Тем временем сам мэр Скворцов — единственный представитель старых кадров, усидевший на своем месте в новые времена, — объезжал город в автомобиле с затемненными стеклами, нигде не выходил, а только смотрел через эти стекла на происходящее, и оно ему нравилось. Городской бюджет, как, впрочем, и областной, был пуст, а город надо было готовить к зиме, которая наступает в Благополученске поздно, только под Новый год, но все же наступает, так что деньги нужны позарез, и, если кто-то платит их только за то, что займет на пару дней все равно пустующие площади, парки и бывшие дворцы культуры, да при этом еще и развлечет население, отчего же и не согласиться и деньги не взять! Казне хорошо и людям приятно. То обстоятельство, что тем самым он, мэр Скворцов, помогает на выборах одному из соперников действующего губернатора Гаврилова, его ничуть не смущало. Как это часто бывает, мэр областной столицы и губернатор области друг друга недолюбливали, хотя публично этого и не показывали. Скворцов считал Гаврилова слабее себя и практически ему не подчинялся, держался автономно.
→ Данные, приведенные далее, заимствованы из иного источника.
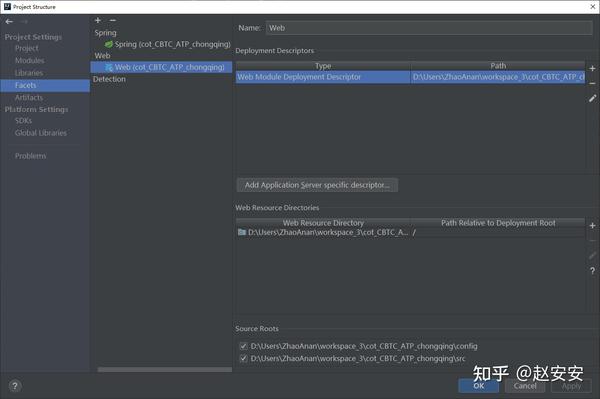Remove deployment descriptor with minus icon
Viewport: 600px width, 399px height.
(x=592, y=83)
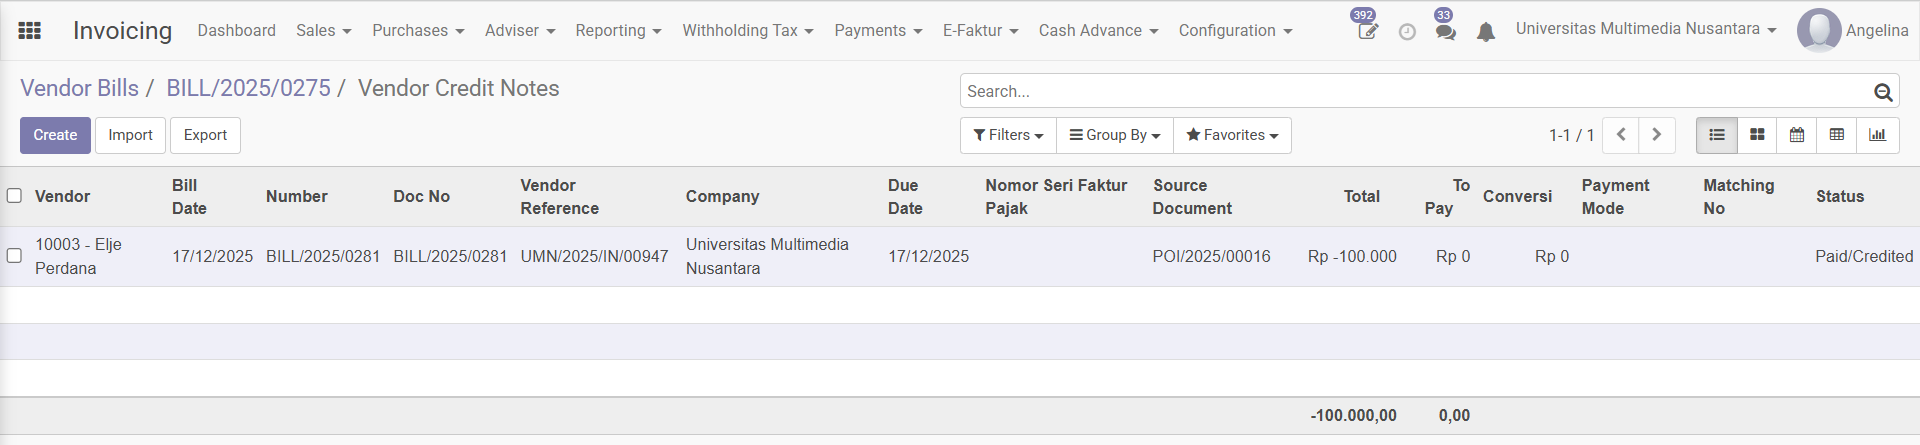Click the clock activity icon
The height and width of the screenshot is (445, 1920).
click(x=1407, y=32)
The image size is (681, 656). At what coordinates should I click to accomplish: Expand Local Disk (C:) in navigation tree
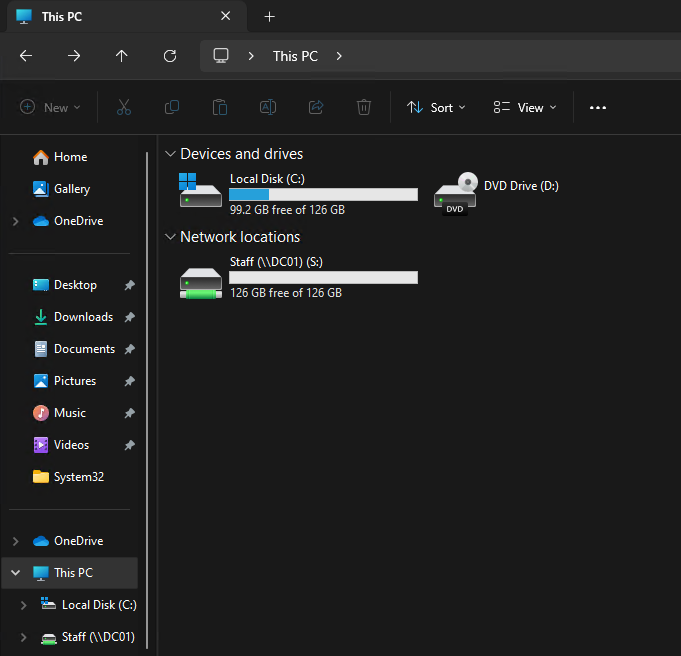point(24,605)
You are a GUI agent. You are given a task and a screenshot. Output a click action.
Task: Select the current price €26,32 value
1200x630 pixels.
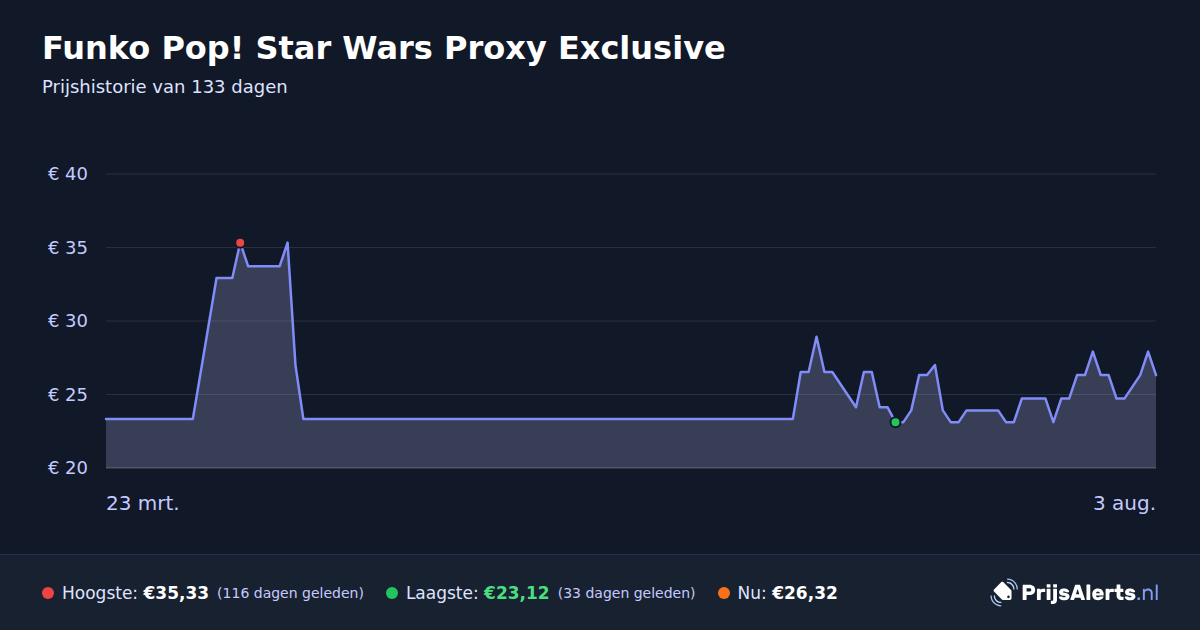[x=804, y=593]
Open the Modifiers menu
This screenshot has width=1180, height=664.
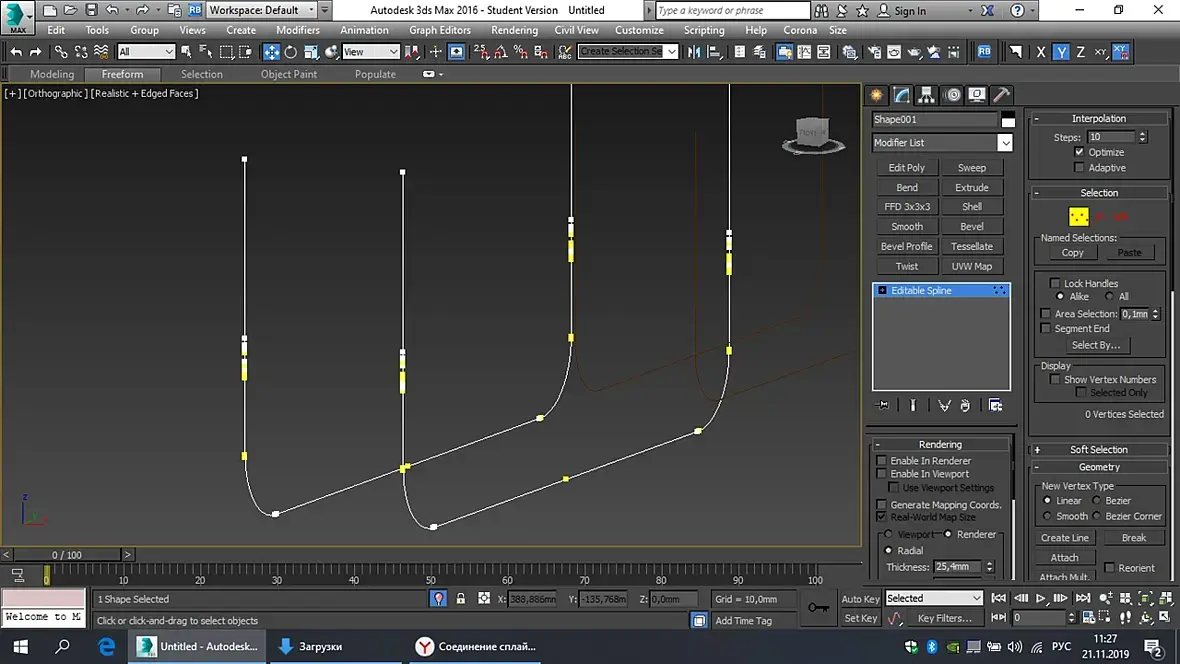pos(297,30)
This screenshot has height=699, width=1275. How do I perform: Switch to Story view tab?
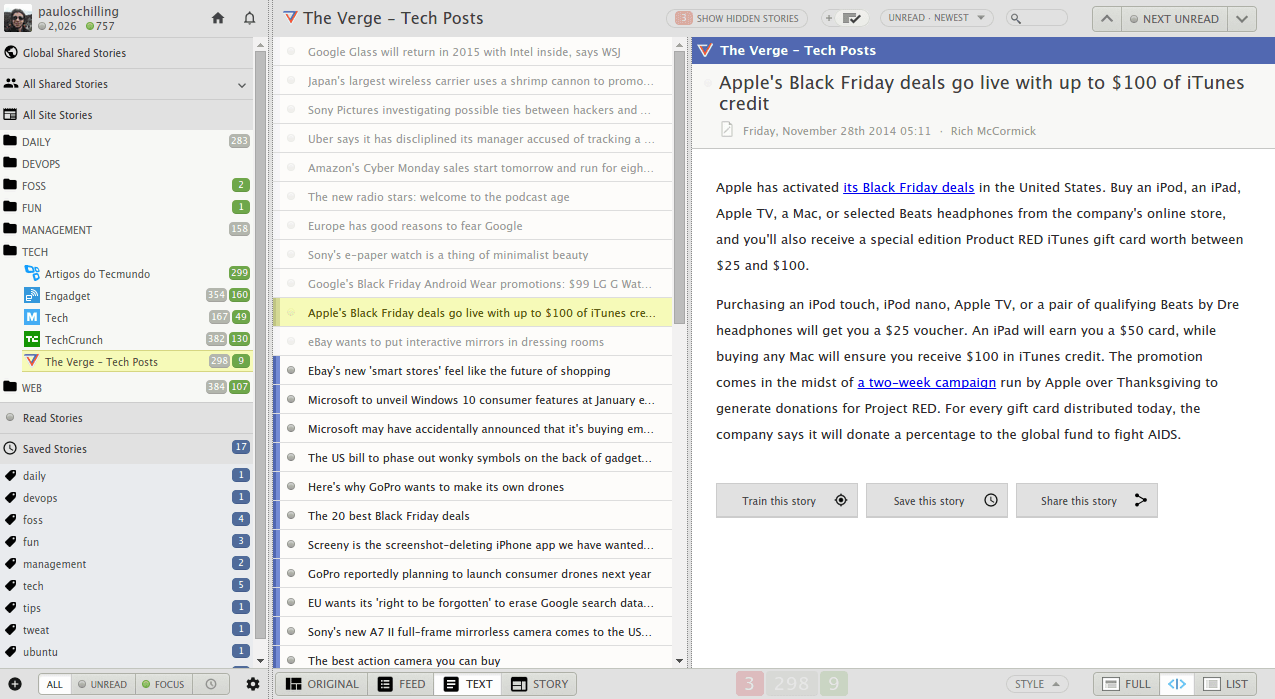(540, 684)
Что же до Твердохлеба, то в нем он видел по крайней мере ровню себе и попадать под его влияние не очень-то хотел. Выходило, что больше всего его устроил бы на посту губернатора именно вот этот парень — Зудин, тогда Скворцов сам мог бы диктовать ему, что делать и как. Прямо он в предвыборную борьбу не вмешивался, но про себя болел за Зудина.